OBJECTIVE:
Copy the following records word for word, keeping every line as it stands.

[Element lookup records]
******************************

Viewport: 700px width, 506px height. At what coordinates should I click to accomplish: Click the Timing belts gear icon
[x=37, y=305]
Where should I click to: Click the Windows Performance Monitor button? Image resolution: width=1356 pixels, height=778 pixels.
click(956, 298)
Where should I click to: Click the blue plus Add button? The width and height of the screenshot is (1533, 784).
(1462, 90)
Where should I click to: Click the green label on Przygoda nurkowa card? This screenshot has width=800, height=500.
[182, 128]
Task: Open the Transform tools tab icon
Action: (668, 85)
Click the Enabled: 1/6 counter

******************************

SOLUTION TO THE PROBLEM:
Viewport: 700px width, 506px height. At what coordinates should I click to accomplish: Click the Timing belts gear icon
[x=37, y=305]
Where should I click to: Click the Windows Performance Monitor button? Image resolution: width=1356 pixels, height=778 pixels.
click(956, 298)
Where should I click to: Click the blue plus Add button? The width and height of the screenshot is (1533, 784).
(1462, 90)
Where should I click to: Click the green label on Przygoda nurkowa card? This screenshot has width=800, height=500.
[182, 128]
Task: Open the Transform tools tab icon
Action: (668, 85)
Click the Enabled: 1/6 counter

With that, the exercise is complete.